» To do
Write out the records below once more, exactly as they stand.

» Dataset entries
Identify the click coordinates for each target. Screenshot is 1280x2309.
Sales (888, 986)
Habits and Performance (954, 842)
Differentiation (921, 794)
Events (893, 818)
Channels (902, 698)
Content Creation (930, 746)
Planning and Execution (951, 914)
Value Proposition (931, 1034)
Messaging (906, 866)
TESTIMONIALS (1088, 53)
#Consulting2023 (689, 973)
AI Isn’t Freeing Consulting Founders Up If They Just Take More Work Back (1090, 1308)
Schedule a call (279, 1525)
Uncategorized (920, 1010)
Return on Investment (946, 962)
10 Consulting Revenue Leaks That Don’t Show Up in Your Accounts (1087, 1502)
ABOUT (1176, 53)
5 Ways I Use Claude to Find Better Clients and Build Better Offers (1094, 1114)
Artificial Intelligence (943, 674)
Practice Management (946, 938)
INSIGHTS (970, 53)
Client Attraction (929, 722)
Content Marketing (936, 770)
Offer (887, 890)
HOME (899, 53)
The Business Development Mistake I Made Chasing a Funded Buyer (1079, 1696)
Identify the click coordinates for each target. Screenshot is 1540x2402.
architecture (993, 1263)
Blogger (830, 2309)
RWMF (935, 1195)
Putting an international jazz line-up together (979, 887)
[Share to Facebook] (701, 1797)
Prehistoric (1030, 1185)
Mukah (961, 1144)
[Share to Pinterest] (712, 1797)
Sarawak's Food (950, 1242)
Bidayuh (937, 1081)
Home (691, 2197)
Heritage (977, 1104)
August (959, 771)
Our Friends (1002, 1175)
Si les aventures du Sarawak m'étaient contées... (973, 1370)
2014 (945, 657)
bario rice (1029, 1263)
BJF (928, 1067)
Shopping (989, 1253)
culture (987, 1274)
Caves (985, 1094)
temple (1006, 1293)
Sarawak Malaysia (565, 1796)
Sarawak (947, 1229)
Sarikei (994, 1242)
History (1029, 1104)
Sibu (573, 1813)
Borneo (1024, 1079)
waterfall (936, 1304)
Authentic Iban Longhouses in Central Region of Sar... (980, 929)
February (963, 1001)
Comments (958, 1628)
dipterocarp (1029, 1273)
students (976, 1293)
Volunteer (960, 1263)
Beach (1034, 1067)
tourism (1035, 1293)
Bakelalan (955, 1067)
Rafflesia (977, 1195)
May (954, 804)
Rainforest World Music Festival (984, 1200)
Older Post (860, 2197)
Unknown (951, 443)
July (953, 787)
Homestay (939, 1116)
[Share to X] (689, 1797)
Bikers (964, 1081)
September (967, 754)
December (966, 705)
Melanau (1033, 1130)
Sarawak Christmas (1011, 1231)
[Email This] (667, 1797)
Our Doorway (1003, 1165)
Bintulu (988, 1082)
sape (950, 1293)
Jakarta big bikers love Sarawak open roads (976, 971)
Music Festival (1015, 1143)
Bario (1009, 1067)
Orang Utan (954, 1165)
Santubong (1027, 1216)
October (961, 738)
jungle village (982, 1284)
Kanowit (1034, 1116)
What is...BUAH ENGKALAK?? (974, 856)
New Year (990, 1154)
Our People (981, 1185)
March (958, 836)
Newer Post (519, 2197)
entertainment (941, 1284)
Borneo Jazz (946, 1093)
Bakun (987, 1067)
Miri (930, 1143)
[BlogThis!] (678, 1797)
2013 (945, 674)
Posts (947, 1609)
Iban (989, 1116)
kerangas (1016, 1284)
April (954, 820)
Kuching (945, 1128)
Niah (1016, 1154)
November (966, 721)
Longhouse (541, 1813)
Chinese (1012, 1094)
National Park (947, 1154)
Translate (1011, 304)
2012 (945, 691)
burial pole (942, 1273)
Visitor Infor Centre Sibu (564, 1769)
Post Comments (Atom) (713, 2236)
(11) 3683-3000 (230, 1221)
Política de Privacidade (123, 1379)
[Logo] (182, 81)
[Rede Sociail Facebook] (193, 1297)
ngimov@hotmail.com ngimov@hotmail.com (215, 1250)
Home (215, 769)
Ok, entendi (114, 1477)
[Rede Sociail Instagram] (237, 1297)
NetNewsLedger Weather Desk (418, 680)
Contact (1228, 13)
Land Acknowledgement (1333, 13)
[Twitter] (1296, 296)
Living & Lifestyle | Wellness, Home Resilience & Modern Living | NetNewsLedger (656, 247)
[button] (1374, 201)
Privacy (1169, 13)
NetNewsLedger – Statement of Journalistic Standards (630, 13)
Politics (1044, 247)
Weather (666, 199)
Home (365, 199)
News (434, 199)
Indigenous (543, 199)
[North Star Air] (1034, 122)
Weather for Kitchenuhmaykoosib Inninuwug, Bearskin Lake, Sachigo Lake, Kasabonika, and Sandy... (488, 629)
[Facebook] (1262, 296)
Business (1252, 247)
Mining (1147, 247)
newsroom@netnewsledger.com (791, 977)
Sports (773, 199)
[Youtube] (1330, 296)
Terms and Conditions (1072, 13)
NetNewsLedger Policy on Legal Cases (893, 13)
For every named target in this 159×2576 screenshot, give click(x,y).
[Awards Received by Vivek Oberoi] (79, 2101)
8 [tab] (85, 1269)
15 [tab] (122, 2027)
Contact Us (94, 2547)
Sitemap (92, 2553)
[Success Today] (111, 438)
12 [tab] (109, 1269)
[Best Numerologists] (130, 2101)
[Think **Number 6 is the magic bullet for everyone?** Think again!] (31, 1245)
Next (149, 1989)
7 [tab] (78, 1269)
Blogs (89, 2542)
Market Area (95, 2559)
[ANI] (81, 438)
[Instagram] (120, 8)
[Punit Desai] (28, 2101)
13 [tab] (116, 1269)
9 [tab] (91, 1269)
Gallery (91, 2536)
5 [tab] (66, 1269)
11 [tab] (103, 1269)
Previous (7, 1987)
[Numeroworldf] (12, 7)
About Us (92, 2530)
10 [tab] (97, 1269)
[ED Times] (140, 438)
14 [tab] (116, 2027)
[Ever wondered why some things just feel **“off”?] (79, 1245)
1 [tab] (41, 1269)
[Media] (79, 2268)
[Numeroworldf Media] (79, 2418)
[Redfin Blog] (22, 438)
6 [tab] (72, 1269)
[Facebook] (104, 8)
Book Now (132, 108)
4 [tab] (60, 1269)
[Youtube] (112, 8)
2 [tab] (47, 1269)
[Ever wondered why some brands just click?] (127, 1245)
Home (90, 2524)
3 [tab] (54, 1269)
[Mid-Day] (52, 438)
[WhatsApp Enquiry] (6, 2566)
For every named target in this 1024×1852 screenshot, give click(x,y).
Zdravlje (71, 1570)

» Solution below
Identify the click coordinates for each target. Screenshot is 1280x2309.
Sales (888, 986)
Habits and Performance (954, 842)
Differentiation (921, 794)
Events (893, 818)
Channels (902, 698)
Content Creation (930, 746)
Planning and Execution (951, 914)
Value Proposition (931, 1034)
Messaging (906, 866)
TESTIMONIALS (1088, 53)
#Consulting2023 (689, 973)
AI Isn’t Freeing Consulting Founders Up If They Just Take More Work Back (1090, 1308)
Schedule a call (279, 1525)
Uncategorized (920, 1010)
Return on Investment (946, 962)
10 Consulting Revenue Leaks That Don’t Show Up in Your Accounts (1087, 1502)
ABOUT (1176, 53)
5 Ways I Use Claude to Find Better Clients and Build Better Offers (1094, 1114)
Artificial Intelligence (943, 674)
Practice Management (946, 938)
INSIGHTS (970, 53)
Client Attraction (929, 722)
Content Marketing (936, 770)
Offer (887, 890)
HOME (899, 53)
The Business Development Mistake I Made Chasing a Funded Buyer (1079, 1696)
Identify the click coordinates for each target. Screenshot is 1540x2402.
architecture (993, 1263)
Blogger (830, 2309)
RWMF (935, 1195)
Putting an international jazz line-up together (979, 887)
[Share to Facebook] (701, 1797)
Prehistoric (1030, 1185)
Mukah (961, 1144)
[Share to Pinterest] (712, 1797)
Sarawak's Food (950, 1242)
Bidayuh (937, 1081)
Home (691, 2197)
Heritage (977, 1104)
August (959, 771)
Our Friends (1002, 1175)
Si les aventures du Sarawak m'étaient contées... (973, 1370)
2014 (945, 657)
bario rice (1029, 1263)
BJF (928, 1067)
Shopping (989, 1253)
culture (987, 1274)
Caves (985, 1094)
temple (1006, 1293)
Sarawak Malaysia (565, 1796)
Sarawak (947, 1229)
Sarikei (994, 1242)
History (1029, 1104)
Sibu (573, 1813)
Borneo (1024, 1079)
waterfall (936, 1304)
Authentic Iban Longhouses in Central Region of Sar... (980, 929)
February (963, 1001)
Comments (958, 1628)
dipterocarp (1029, 1273)
students (976, 1293)
Volunteer (960, 1263)
Beach (1034, 1067)
tourism (1035, 1293)
Bakelalan (955, 1067)
Rafflesia (977, 1195)
May (954, 804)
Rainforest World Music Festival (984, 1200)
Older Post (860, 2197)
Unknown (951, 443)
July (953, 787)
Homestay (939, 1116)
[Share to X] (689, 1797)
Bikers (964, 1081)
September (967, 754)
December (966, 705)
Melanau (1033, 1130)
Sarawak Christmas (1011, 1231)
[Email This] (667, 1797)
Our Doorway (1003, 1165)
Bintulu (988, 1082)
sape (950, 1293)
Jakarta big bikers love Sarawak open roads (976, 971)
Music Festival (1015, 1143)
Bario (1009, 1067)
Orang Utan (954, 1165)
Santubong (1027, 1216)
October (961, 738)
jungle village (982, 1284)
Kanowit (1034, 1116)
What is...BUAH ENGKALAK?? (974, 856)
New Year (990, 1154)
Our People (981, 1185)
March (958, 836)
Newer Post (519, 2197)
entertainment (941, 1284)
Borneo Jazz (946, 1093)
Bakun (987, 1067)
Miri (930, 1143)
[BlogThis!] (678, 1797)
2013 (945, 674)
Posts (947, 1609)
Iban (989, 1116)
kerangas (1016, 1284)
April (954, 820)
Kuching (945, 1128)
Niah (1016, 1154)
November (966, 721)
Longhouse (541, 1813)
Chinese (1012, 1094)
National Park (947, 1154)
Translate (1011, 304)
2012 (945, 691)
burial pole (942, 1273)
Visitor Infor Centre Sibu (564, 1769)
Post Comments (Atom) (713, 2236)
(11) 3683-3000 (230, 1221)
Política de Privacidade (123, 1379)
[Logo] (182, 81)
[Rede Sociail Facebook] (193, 1297)
ngimov@hotmail.com ngimov@hotmail.com (215, 1250)
Home (215, 769)
Ok, entendi (114, 1477)
[Rede Sociail Instagram] (237, 1297)
NetNewsLedger Weather Desk (418, 680)
Contact (1228, 13)
Land Acknowledgement (1333, 13)
[Twitter] (1296, 296)
Living & Lifestyle | Wellness, Home Resilience & Modern Living | NetNewsLedger (656, 247)
[button] (1374, 201)
Privacy (1169, 13)
NetNewsLedger – Statement of Journalistic Standards (630, 13)
Politics (1044, 247)
Weather (666, 199)
Home (365, 199)
News (434, 199)
Indigenous (543, 199)
[North Star Air] (1034, 122)
Weather for Kitchenuhmaykoosib Inninuwug, Bearskin Lake, Sachigo Lake, Kasabonika, and Sandy... (488, 629)
[Facebook] (1262, 296)
Business (1252, 247)
Mining (1147, 247)
newsroom@netnewsledger.com (791, 977)
Sports (773, 199)
[Youtube] (1330, 296)
Terms and Conditions (1072, 13)
NetNewsLedger Policy on Legal Cases (893, 13)
For every named target in this 159×2576 screenshot, give click(x,y).
[Awards Received by Vivek Oberoi] (79, 2101)
8 [tab] (85, 1269)
15 [tab] (122, 2027)
Contact Us (94, 2547)
Sitemap (92, 2553)
[Success Today] (111, 438)
12 [tab] (109, 1269)
[Best Numerologists] (130, 2101)
[Think **Number 6 is the magic bullet for everyone?** Think again!] (31, 1245)
Next (149, 1989)
7 [tab] (78, 1269)
Blogs (89, 2542)
Market Area (95, 2559)
[ANI] (81, 438)
[Instagram] (120, 8)
[Punit Desai] (28, 2101)
13 [tab] (116, 1269)
9 [tab] (91, 1269)
Gallery (91, 2536)
5 [tab] (66, 1269)
11 [tab] (103, 1269)
Previous (7, 1987)
[Numeroworldf] (12, 7)
About Us (92, 2530)
10 [tab] (97, 1269)
[ED Times] (140, 438)
14 [tab] (116, 2027)
[Ever wondered why some things just feel **“off”?] (79, 1245)
1 [tab] (41, 1269)
[Media] (79, 2268)
[Numeroworldf Media] (79, 2418)
[Redfin Blog] (22, 438)
6 [tab] (72, 1269)
[Facebook] (104, 8)
Book Now (132, 108)
4 [tab] (60, 1269)
[Youtube] (112, 8)
2 [tab] (47, 1269)
[Ever wondered why some brands just click?] (127, 1245)
Home (90, 2524)
3 [tab] (54, 1269)
[Mid-Day] (52, 438)
[WhatsApp Enquiry] (6, 2566)
For every named target in this 1024×1852 screenshot, give click(x,y).
Zdravlje (71, 1570)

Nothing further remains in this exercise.